(Collected data entries)

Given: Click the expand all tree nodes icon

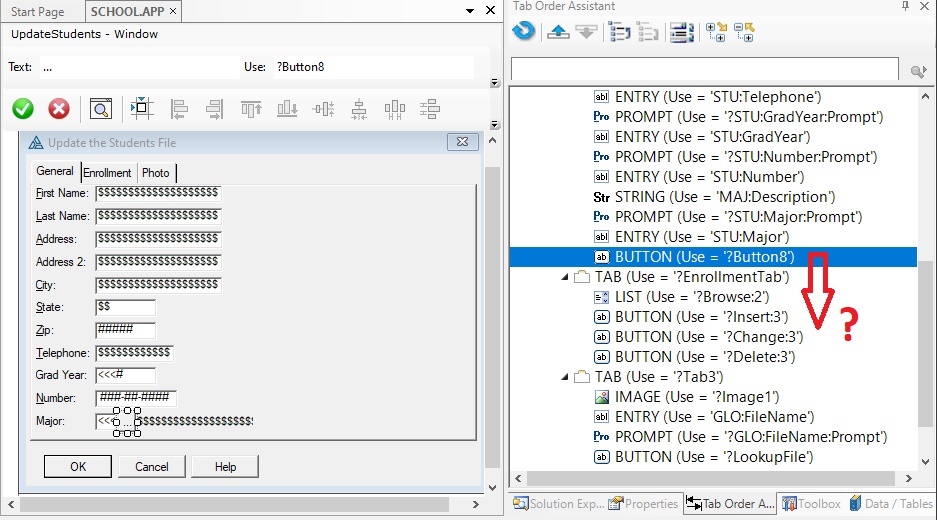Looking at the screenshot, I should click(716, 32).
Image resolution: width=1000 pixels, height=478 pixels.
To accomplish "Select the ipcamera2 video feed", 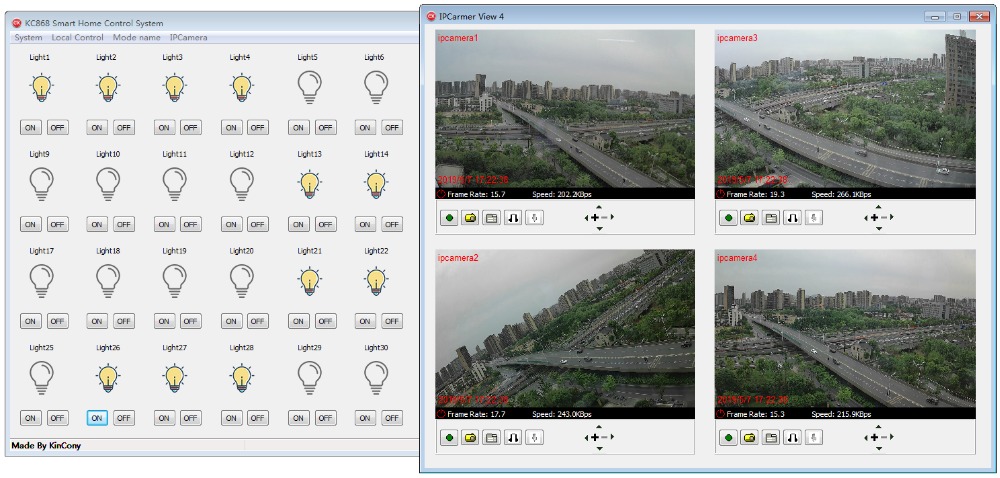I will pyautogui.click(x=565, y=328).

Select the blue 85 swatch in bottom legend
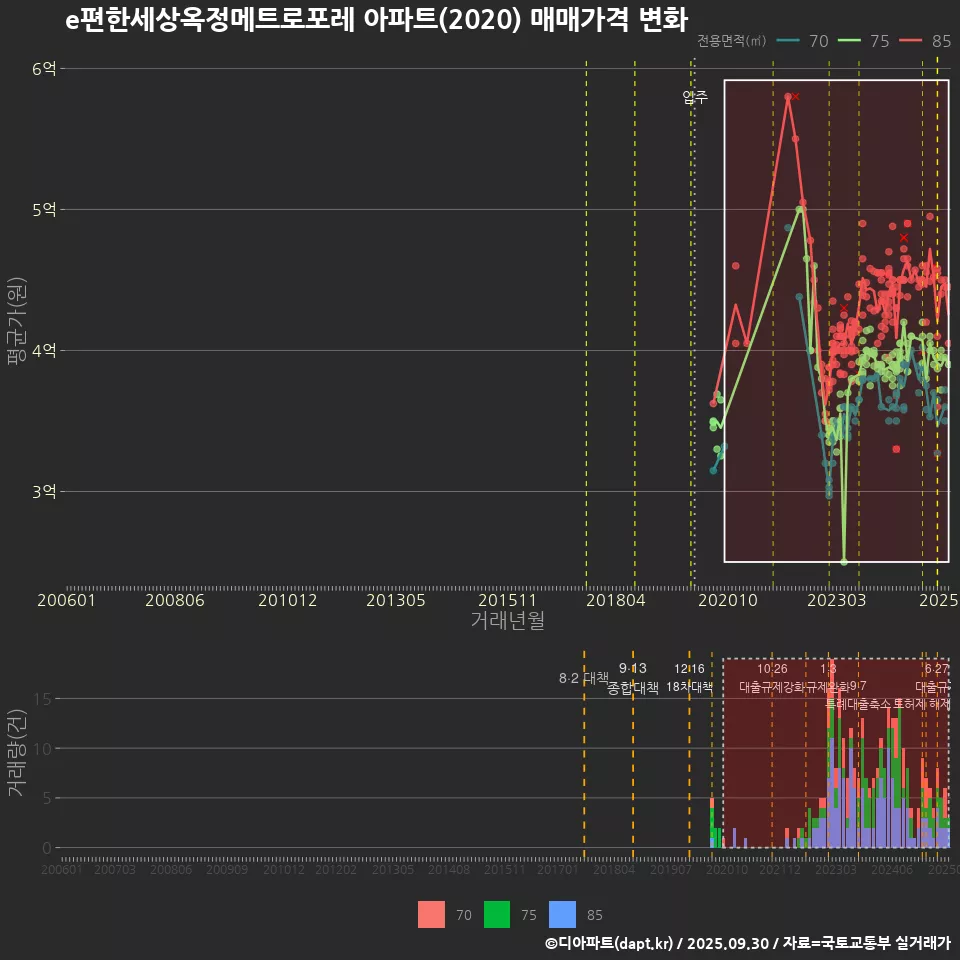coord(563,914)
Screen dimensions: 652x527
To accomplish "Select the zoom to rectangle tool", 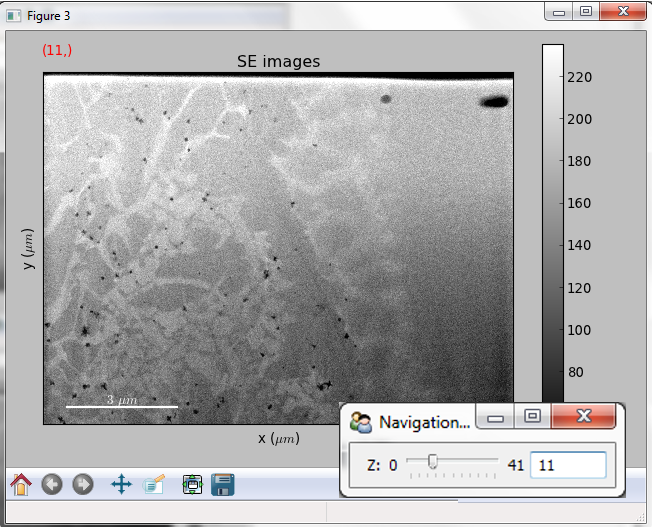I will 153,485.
...
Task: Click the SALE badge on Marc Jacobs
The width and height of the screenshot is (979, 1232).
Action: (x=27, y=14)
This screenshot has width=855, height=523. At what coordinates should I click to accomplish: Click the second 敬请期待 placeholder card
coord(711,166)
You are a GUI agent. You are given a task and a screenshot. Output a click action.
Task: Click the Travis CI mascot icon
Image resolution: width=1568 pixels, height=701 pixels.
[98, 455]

What you should do:
From the entries above, write out only the lines starting at the line that holds "Task: Click the SALE badge on Marc Jacobs" and ending at the line that holds "Task: Click the Travis CI mascot icon", keeping both and matching them exactly.

Your response:
Task: Click the SALE badge on Marc Jacobs
The width and height of the screenshot is (979, 1232).
Action: (x=27, y=14)
This screenshot has width=855, height=523. At what coordinates should I click to accomplish: Click the second 敬请期待 placeholder card
coord(711,166)
You are a GUI agent. You are given a task and a screenshot. Output a click action.
Task: Click the Travis CI mascot icon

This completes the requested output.